::: Input records :::
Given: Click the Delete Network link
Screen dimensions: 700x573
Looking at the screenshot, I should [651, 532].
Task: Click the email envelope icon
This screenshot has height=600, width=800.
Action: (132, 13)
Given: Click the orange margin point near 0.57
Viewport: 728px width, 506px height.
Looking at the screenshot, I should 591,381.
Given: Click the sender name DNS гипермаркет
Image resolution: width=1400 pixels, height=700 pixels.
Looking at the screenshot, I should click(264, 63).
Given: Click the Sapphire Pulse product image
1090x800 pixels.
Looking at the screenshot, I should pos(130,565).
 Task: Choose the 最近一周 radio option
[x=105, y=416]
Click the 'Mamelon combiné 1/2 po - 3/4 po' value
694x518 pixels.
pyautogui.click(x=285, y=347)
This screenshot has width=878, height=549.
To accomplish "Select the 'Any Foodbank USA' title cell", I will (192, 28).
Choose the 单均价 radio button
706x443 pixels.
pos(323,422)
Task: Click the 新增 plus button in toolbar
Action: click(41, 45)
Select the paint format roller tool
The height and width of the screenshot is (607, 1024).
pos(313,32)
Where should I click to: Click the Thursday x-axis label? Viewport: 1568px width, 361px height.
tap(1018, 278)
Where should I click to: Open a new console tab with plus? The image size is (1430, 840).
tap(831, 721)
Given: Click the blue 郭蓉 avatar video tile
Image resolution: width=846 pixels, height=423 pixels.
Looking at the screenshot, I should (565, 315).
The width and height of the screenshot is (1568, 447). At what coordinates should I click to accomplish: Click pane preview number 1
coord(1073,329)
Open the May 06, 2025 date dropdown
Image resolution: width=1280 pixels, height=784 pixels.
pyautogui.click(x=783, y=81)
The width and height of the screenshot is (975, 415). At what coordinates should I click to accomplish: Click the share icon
:::
• Activity:
Copy all of the data exactly. Skip nothing.

• Response below:
Given: Click the Delete Network link
Screen dimensions: 700x573
Looking at the screenshot, I should [651, 532].
Task: Click the email envelope icon
This screenshot has height=600, width=800.
Action: (132, 13)
Given: Click the orange margin point near 0.57
Viewport: 728px width, 506px height.
Looking at the screenshot, I should 591,381.
Given: Click the sender name DNS гипермаркет
Image resolution: width=1400 pixels, height=700 pixels.
Looking at the screenshot, I should click(264, 63).
Given: Click the Sapphire Pulse product image
1090x800 pixels.
Looking at the screenshot, I should pos(130,565).
 Task: Choose the 最近一周 radio option
[x=105, y=416]
Click the 'Mamelon combiné 1/2 po - 3/4 po' value
694x518 pixels.
pyautogui.click(x=285, y=347)
This screenshot has width=878, height=549.
To accomplish "Select the 'Any Foodbank USA' title cell", I will (192, 28).
Choose the 单均价 radio button
706x443 pixels.
pos(323,422)
Task: Click the 新增 plus button in toolbar
Action: click(41, 45)
Select the paint format roller tool
The height and width of the screenshot is (607, 1024).
pos(313,32)
Where should I click to: Click the Thursday x-axis label? Viewport: 1568px width, 361px height.
tap(1018, 278)
Where should I click to: Open a new console tab with plus? The image size is (1430, 840).
tap(831, 721)
Given: Click the blue 郭蓉 avatar video tile
Image resolution: width=846 pixels, height=423 pixels.
Looking at the screenshot, I should (565, 315).
The width and height of the screenshot is (1568, 447). At what coordinates should I click to accomplish: Click pane preview number 1
coord(1073,329)
Open the May 06, 2025 date dropdown
Image resolution: width=1280 pixels, height=784 pixels.
pyautogui.click(x=783, y=81)
The width and height of the screenshot is (975, 415). At what coordinates should I click to accomplish: Click the share icon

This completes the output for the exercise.